Rewrite only the stretch from the line containing "Given: Open the Panel Title dropdown menu" through the line containing "Looking at the", putting "drop-down" in place of "dropdown" and leaving everything else unchanged.
-- begin WORKING DATA --
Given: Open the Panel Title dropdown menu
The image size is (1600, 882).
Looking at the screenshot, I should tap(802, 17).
-- end WORKING DATA --
-- begin WORKING DATA --
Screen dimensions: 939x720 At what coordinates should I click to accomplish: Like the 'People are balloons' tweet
-- end WORKING DATA --
-- begin WORKING DATA --
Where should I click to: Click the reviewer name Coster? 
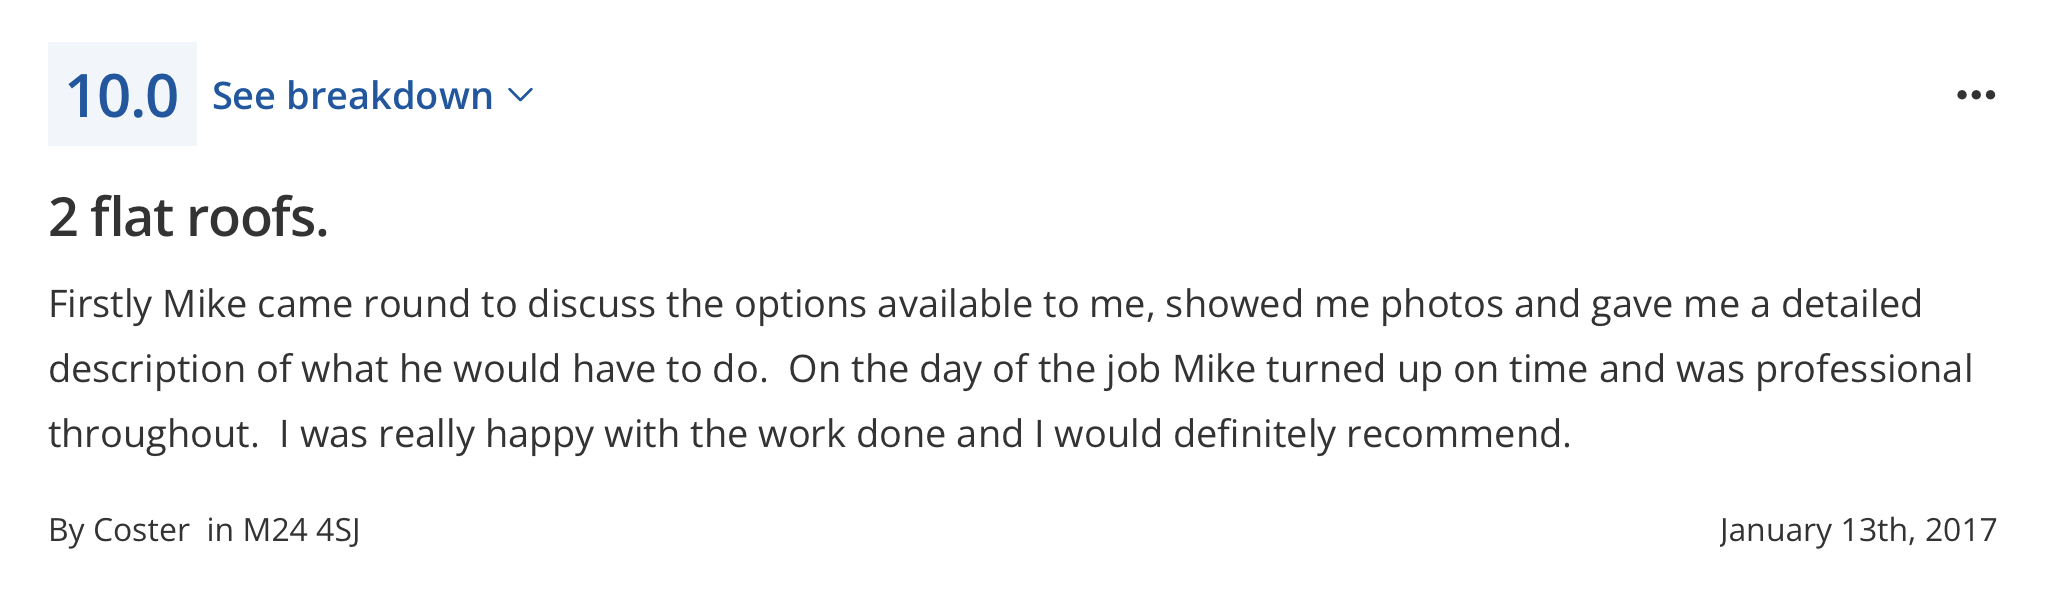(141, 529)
-- end WORKING DATA --
RESULT OF THIS EXERCISE:
Given: Open the Panel Title drop-down menu
The image size is (1600, 882).
Looking at the screenshot, I should tap(802, 17).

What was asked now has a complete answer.